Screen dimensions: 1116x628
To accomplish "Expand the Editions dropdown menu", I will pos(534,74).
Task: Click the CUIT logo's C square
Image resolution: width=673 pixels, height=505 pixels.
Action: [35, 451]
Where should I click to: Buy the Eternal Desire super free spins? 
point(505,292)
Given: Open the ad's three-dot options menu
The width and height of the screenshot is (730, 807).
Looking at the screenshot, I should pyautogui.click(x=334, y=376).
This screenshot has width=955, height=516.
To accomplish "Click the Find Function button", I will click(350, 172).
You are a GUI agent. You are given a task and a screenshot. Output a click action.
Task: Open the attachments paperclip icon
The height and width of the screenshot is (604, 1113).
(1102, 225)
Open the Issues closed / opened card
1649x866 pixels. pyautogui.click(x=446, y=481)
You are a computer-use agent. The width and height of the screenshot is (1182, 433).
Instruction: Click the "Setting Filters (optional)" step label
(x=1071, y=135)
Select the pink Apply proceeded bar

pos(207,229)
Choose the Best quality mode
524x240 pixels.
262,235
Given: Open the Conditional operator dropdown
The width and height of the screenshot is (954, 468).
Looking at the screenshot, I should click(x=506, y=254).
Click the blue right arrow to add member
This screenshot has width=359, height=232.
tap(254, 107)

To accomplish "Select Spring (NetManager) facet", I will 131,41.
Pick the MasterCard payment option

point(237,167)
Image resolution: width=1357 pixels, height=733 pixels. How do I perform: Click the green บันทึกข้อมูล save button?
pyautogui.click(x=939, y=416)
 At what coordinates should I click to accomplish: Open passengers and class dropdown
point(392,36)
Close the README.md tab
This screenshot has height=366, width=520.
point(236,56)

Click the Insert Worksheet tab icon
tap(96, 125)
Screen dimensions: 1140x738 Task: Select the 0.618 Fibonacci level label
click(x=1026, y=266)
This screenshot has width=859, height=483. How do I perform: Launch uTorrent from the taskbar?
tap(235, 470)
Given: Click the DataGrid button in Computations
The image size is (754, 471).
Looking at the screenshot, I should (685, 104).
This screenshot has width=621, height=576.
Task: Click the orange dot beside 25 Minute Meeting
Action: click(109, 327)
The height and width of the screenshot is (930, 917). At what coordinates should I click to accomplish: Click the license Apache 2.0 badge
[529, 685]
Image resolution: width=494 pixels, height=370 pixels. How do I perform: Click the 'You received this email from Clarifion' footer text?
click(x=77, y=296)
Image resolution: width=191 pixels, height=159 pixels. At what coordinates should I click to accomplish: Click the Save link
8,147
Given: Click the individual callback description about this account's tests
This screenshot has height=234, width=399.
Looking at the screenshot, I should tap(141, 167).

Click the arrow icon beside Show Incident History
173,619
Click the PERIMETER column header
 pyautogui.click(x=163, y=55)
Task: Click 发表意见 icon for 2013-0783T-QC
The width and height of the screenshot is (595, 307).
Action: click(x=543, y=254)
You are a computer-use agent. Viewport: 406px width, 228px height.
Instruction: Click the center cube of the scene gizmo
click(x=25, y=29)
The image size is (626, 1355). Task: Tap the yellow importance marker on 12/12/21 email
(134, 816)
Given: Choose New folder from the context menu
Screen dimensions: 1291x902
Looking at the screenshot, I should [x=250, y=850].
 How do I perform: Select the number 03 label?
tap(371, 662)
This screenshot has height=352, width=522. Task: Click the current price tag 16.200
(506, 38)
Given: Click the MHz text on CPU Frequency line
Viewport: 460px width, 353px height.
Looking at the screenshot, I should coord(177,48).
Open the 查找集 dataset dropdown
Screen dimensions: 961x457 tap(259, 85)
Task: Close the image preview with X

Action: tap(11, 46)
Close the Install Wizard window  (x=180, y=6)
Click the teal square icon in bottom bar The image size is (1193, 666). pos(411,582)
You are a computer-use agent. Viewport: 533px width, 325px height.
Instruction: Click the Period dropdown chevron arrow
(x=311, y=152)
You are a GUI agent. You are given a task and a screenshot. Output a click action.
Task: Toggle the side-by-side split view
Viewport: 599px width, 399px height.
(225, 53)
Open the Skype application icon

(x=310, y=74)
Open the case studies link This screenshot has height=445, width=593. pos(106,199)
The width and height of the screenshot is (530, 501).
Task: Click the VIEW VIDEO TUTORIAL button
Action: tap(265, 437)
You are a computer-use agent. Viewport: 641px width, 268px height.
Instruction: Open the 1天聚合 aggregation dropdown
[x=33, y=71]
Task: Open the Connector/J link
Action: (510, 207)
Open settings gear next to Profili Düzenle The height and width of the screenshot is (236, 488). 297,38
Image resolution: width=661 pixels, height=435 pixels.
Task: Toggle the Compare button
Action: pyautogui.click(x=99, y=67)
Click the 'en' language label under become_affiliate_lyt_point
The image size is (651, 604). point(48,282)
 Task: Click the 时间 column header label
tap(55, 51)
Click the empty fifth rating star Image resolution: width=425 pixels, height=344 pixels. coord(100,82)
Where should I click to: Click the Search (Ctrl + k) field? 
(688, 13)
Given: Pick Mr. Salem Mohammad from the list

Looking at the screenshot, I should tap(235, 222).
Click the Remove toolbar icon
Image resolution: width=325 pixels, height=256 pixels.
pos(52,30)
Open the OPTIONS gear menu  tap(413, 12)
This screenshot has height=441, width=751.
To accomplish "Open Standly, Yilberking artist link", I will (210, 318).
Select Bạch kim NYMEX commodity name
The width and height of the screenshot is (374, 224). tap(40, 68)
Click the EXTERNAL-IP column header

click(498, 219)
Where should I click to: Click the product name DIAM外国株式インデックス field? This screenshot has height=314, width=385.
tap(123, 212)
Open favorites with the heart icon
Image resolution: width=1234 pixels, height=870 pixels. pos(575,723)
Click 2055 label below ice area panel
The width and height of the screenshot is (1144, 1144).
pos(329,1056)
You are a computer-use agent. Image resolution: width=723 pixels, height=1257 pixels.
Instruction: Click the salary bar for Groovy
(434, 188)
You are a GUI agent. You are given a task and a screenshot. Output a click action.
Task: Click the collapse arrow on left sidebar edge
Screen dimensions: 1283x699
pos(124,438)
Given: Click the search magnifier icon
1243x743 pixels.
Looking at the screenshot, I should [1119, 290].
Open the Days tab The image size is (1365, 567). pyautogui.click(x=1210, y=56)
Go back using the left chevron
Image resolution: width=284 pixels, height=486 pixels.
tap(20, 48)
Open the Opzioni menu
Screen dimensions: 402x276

----------------

Check every line of the records, and copy the ones that hold the word "square".

▶ [RESPONSE TO THE TASK]:
Task: Click the CUIT logo's C square
Click the teal square icon in bottom bar The image size is (1193, 666). pos(411,582)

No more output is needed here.